И не ведал Вовка, что горшее еще впереди. Не видел он, как Ванька, присевший на корточки у его ног, что-то там ковырял, сопел, заинтересованный. Долго он ковырял и долго сопел, прежде чем Вовка обратил на него внимание.

— Гы, — хмыкнул Ванька, роняя на подбородок слюни. — Дырка.

И вздрогнул Вовка, почуяв неладное.

— Дырка, — подтвердила Дунька. — В сапоге дырка…

С ужасом, глазам не веря, ощупывал Вовка свои сапожки, вернее то, что осталось от былого великолепия их, чем еще недавно похвалялся он перед Петькой. Правый сапог с отвалившейся подметкой будто пасть разинул, каши прося, а левый расщепился надвое, разошелся по шву до самого каблука. Ладно бы дырки были в сапогах, как сказали Ванька с Дунькой. Самих сапог, кроме звания, уже не было. Были кожаные ошметки, рвань, какую выбрасывают в городе на помойку…

— К-как же это? — долго не мог выговорить Вовка дрожащими губами, в смертной тоске обращаясь к брату. — К-как же так?

Петька (он тоже впервые после спасения брата взглянул на сапоги) был потрясен.

— Не знаю, — сказал он, страдая. — Не знаю, Вовка. Потом вспомнил:

— Дернул я тебя в одном месте, когда тащил. За корягу ты зачепился ногами… Вот я и дернул…

И склонил повинную голову.

Самое обидное было, что причиной такой огромной беды была такая пустяковина — «зачепился»…

Броситься на Петьку и схватить за волосы, повалиться ничком, кусать траву, рыдать и плакать — все это теперь не имело смысла. Вовка понял это. В груди стало пусто, словно вынули из нее душу. Солнце померкло. Птахи замолкли. Кора на березах почернела…

Молча он поднялся, сгорбившись, шаркая подметкой, пошел, не оглядываясь, по самой бровке крутого берега и уже не боялся оступиться, снова шлепнуться в воду. За ним медленно, как за гробом на похоронах, потянулись остальные. Петька с пустой корзинкой, Дунька, притихшая, забывшая о меньшом брате, и сам Ванька, ковылявший позади в своей длиннополой рубахе.

Спустя десятки лет Вовка, уже не Вовка, а Владимир Петрович, вспоминал этот день. И не столько то, как тонул в карьере, как горевал над сапожками, как брел, понурясь, в деревню, а другое, что было потом, в полутемной вдовьей хате тетки Насти…



Солнце светило вовсю, когда они возвращались в деревню. По пути Вовкины сапоги просохли, и вода уже не хлюпала в них противно. И рубашки на нем и Петьке высохли, только топорщились от приставшей к ним грязи, потому что карьер, где оба они барахтались, был илист и топок.

Молча стал Вовка на пороге, не решаясь войти, а позади виновато шмыгал носом Петька, смущенно хихикала Дунька и громко сопел Ванька.

— Уже сбегали? — удивилась Настя, возившаяся у печи.

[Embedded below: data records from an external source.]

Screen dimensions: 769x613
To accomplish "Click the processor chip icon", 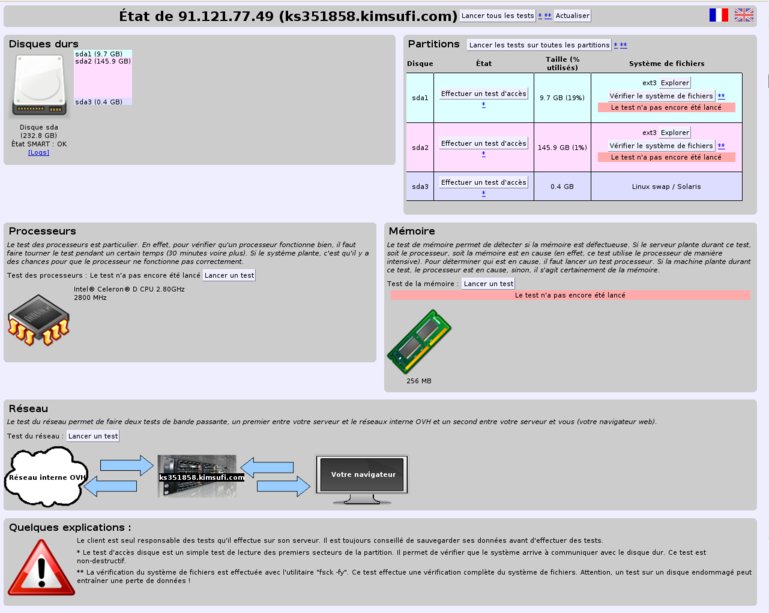I will (38, 320).
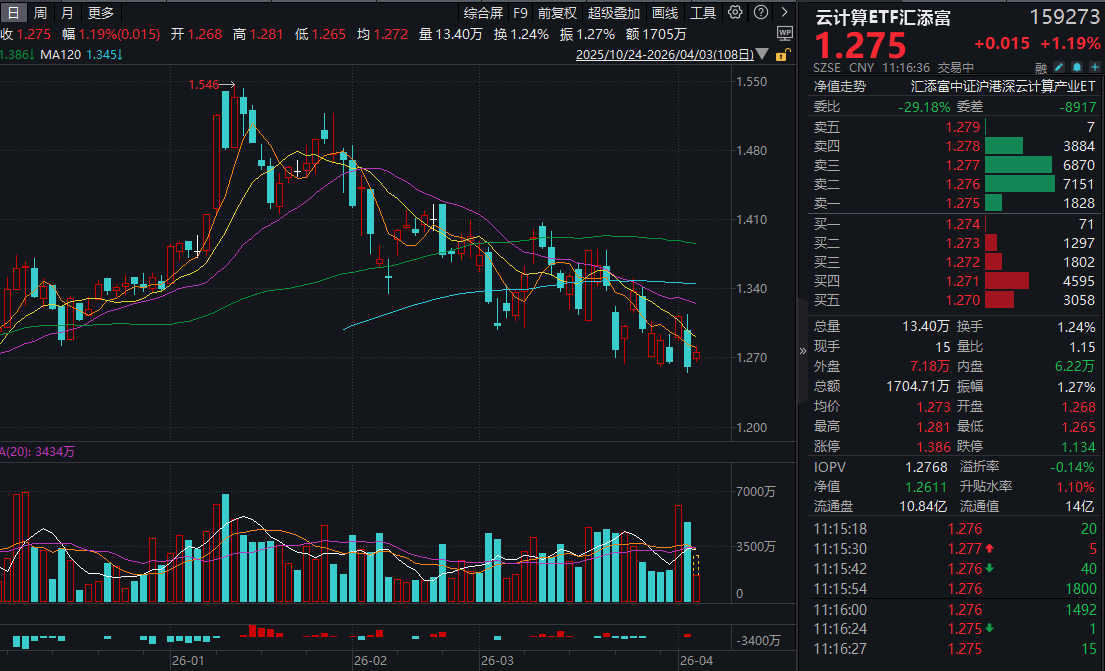
Task: Toggle 前复权 price adjustment mode
Action: pos(556,12)
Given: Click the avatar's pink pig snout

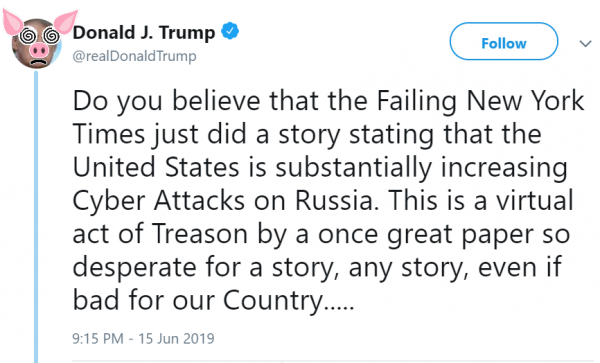Looking at the screenshot, I should (39, 50).
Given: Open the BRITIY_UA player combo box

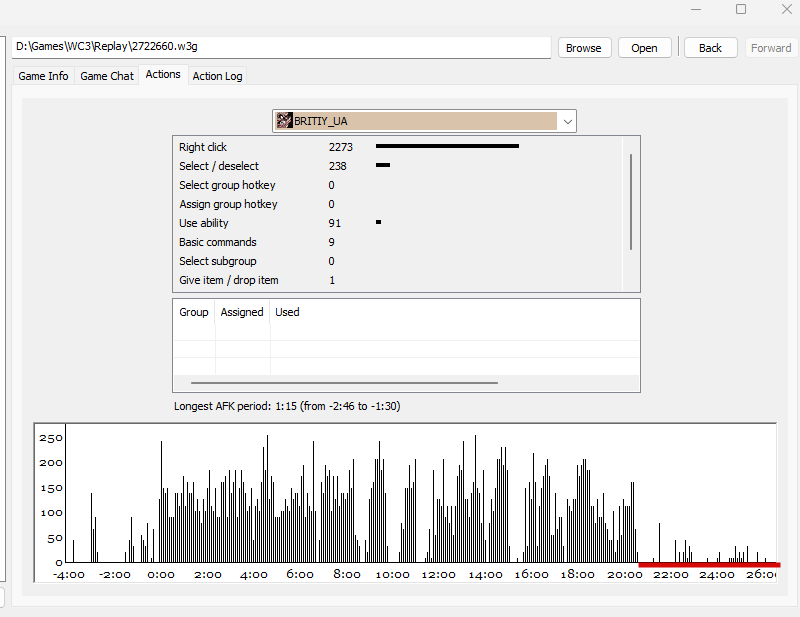Looking at the screenshot, I should coord(424,121).
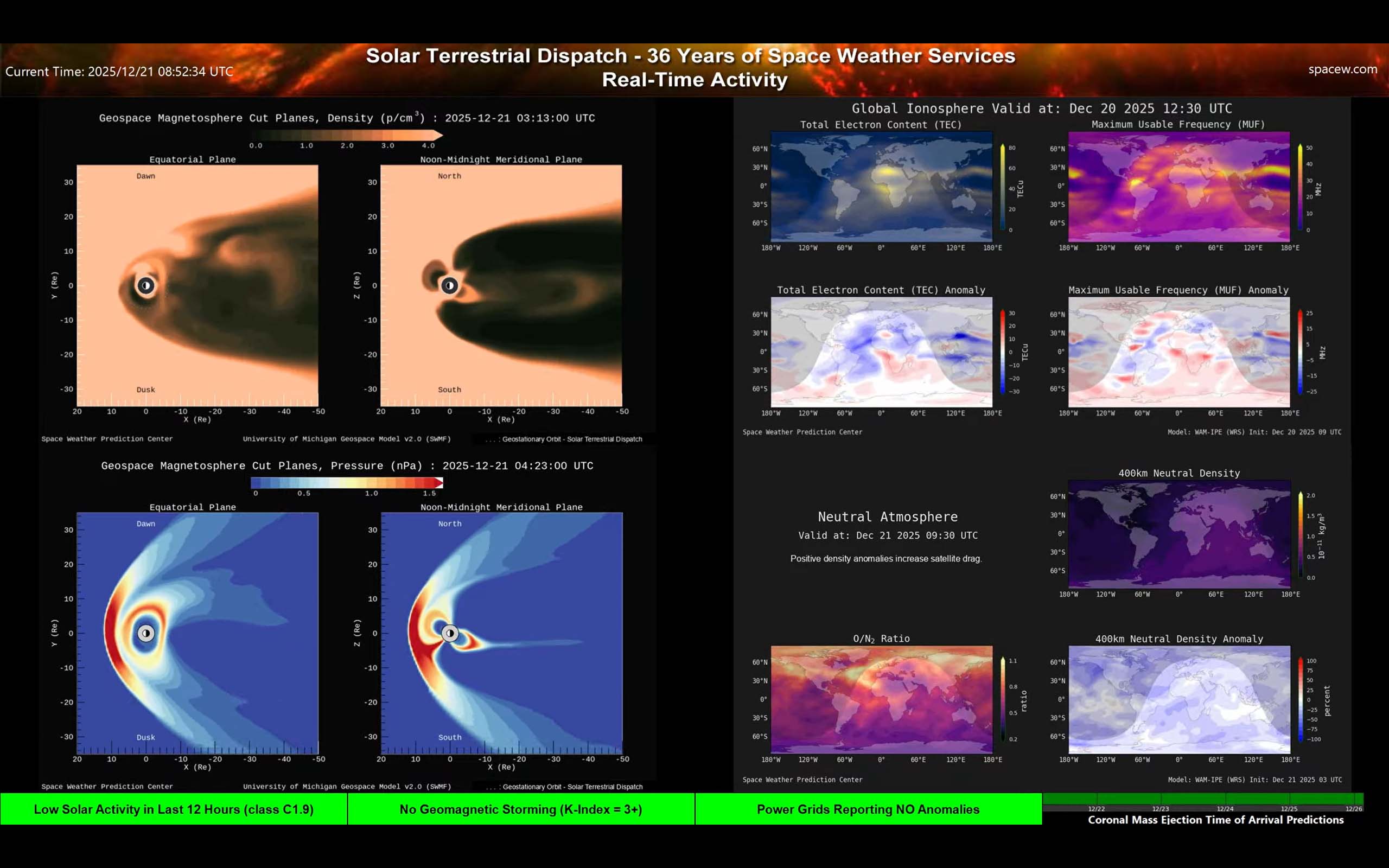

— А вот мы сейчас грибков покушаем! — крикнул отец, розовощекий, веселый после крепкого деревенского сна. Примостившись на лавке у окна, он гляделся в осколок зеркала, водил по щекам густо намыленной кисточкой — готовился бриться.

— Папка, — сказал Вовка, давясь слезами. — Папка… Сапожки-то…

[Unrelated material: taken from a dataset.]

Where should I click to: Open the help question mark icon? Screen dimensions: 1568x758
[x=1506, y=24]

— Что сапожки? — спросил отец и нахмурился. — Ну-ка покажи, покажи… — Он подошел к Вовке, нагнулся, с губы его свисала пена, похожая на бородку. — Где же это тебя угораздило?

А Вовка плакал уже навзрыд, припадочно подергивая головой, сотрясаясь всем телом.

— Да ладно уж, — сказала Настя. — Бог с ними, сапожками этими.

— Нет, не ладно! — крикнул отец. — Ему, баловню, обуви не напасешься. Не бережет ничего, не знает, как достаются деньги… Высечь его надо, негодного! — он фыркнул, стряхнул с губ пену, обидчиво насупился.

И тогда Вовка, мучимый жалостью к себе, потрясенный несправедливостью судьбы, столь жестоко с ним обошедшейся, завизжал пронзительно:

— Это все Петька виноват, он разодрал мои сапожки.

Вовка ожидал, что Петька станет защищаться, кинется к Насте объяснять, как было дело, но он не пошевелился, лишь ошеломленно таращил глаза и бормотал заикаясь:

— Дык… дык… дык я…

И, добивая его, Вовка крикнул высоким голосом, почти торжествуя:

— Это он меня в воду столкнул, он! Дунька с Ванькой видели. Он!..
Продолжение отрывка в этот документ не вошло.